_Your task_
Check every line below for the word "Action" and copy the ones that have it.

[Stored data]
--

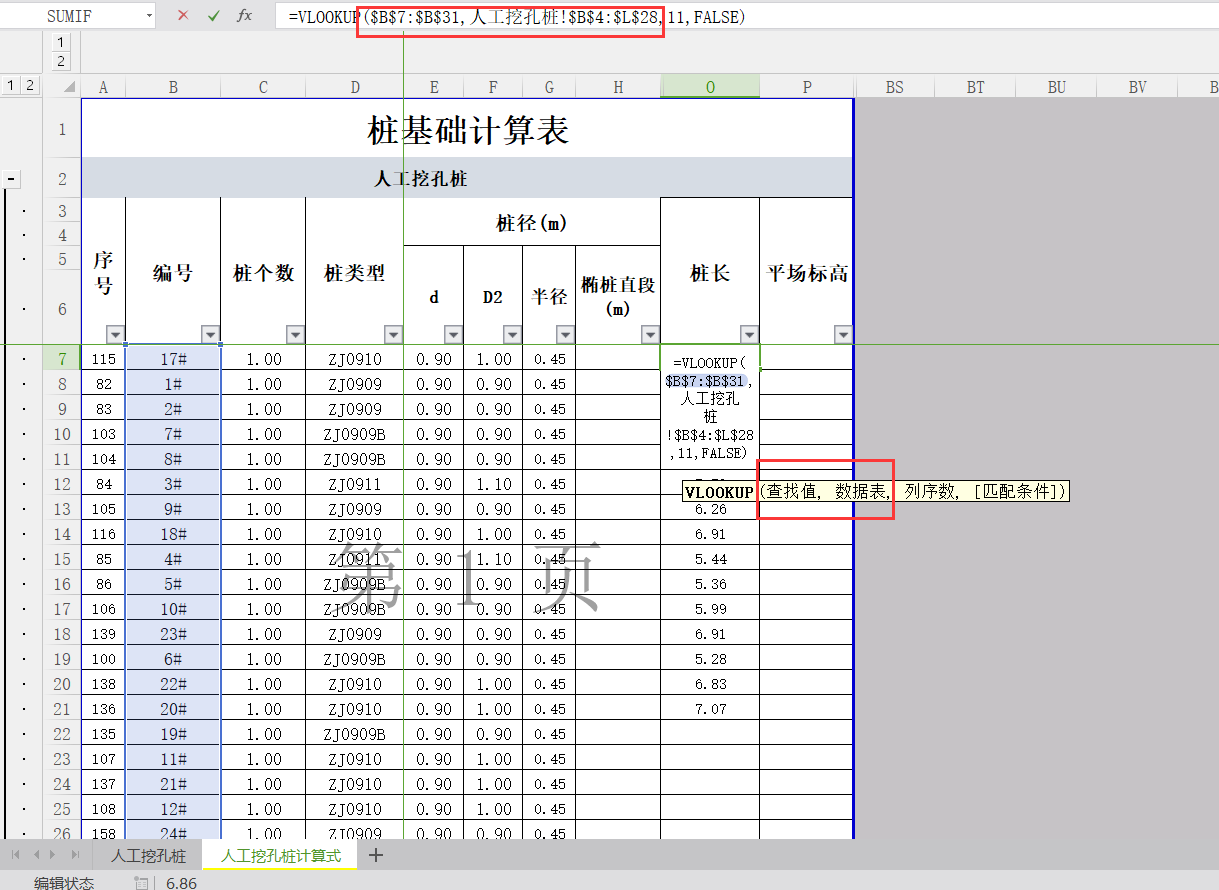The height and width of the screenshot is (890, 1219).
Task: Open filter dropdown for 平场标高 column
Action: pos(843,334)
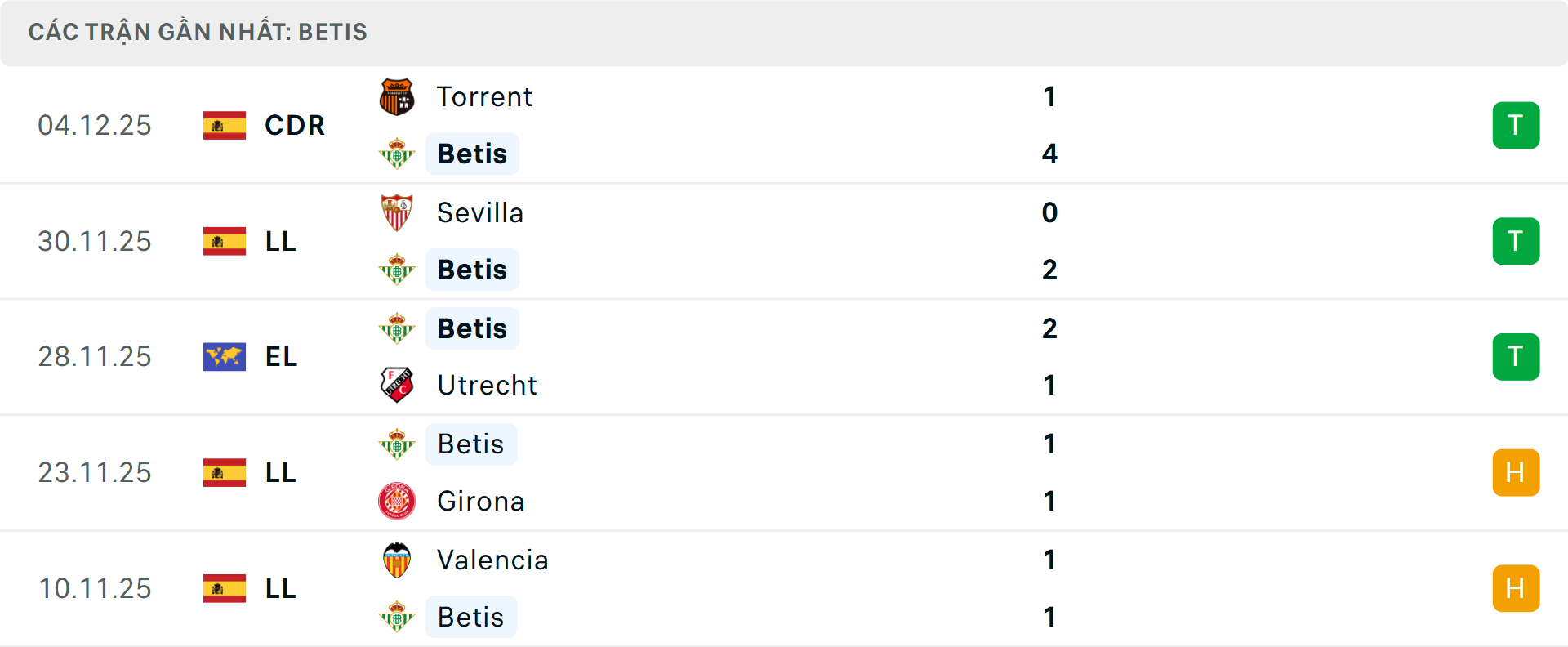Click Spain flag next to CDR
This screenshot has width=1568, height=647.
tap(225, 126)
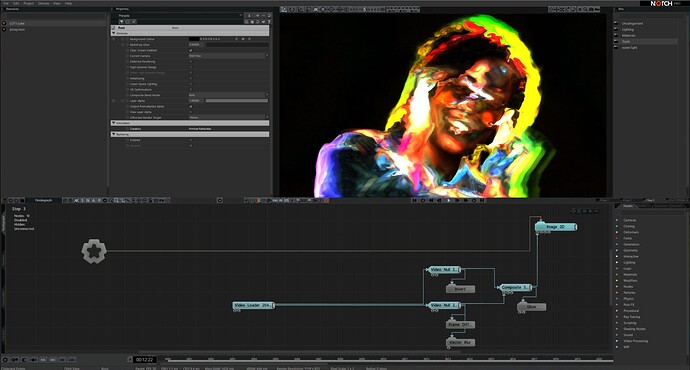This screenshot has height=370, width=690.
Task: Click the Root star node in nodegraph
Action: click(x=94, y=251)
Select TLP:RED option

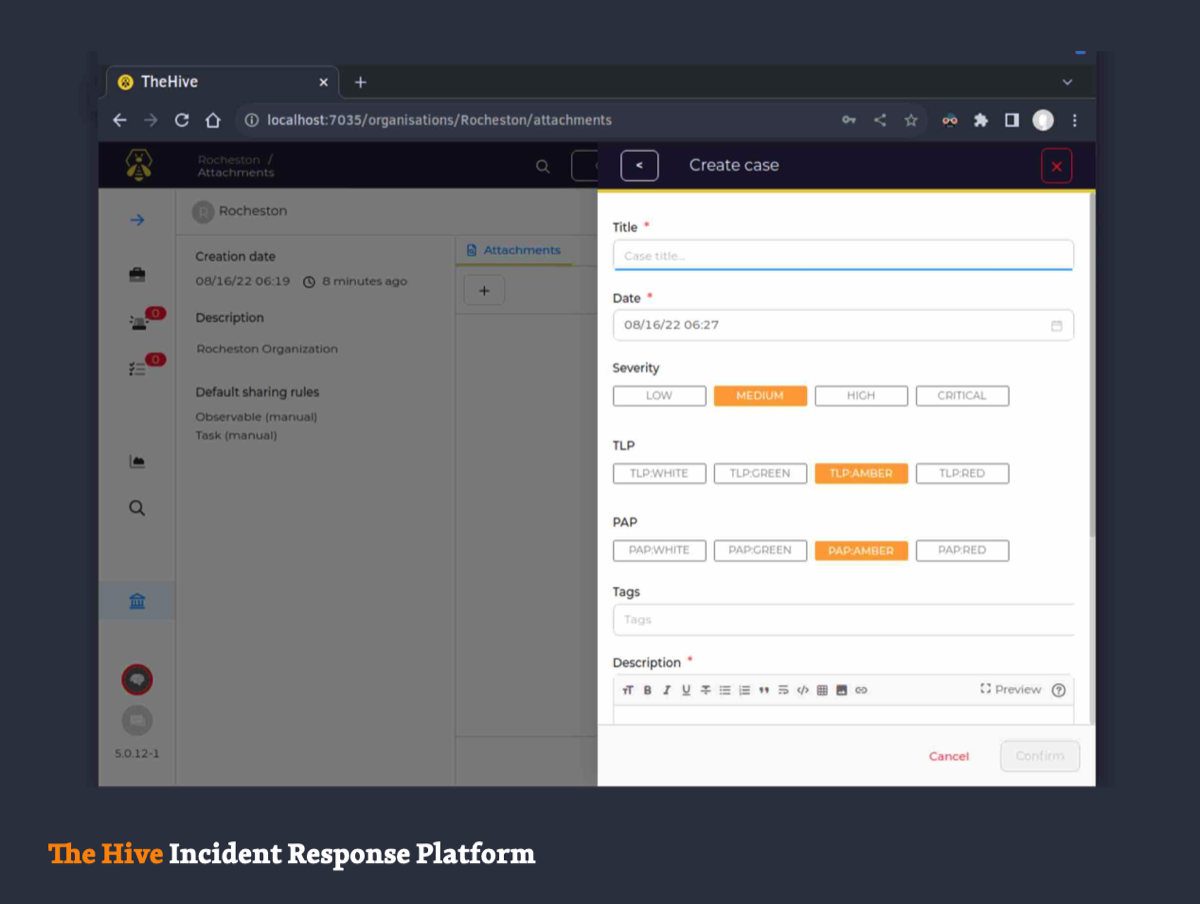[x=962, y=474]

--

_Reply to the exercise_
Action: pos(843,334)
Action: click(x=94, y=251)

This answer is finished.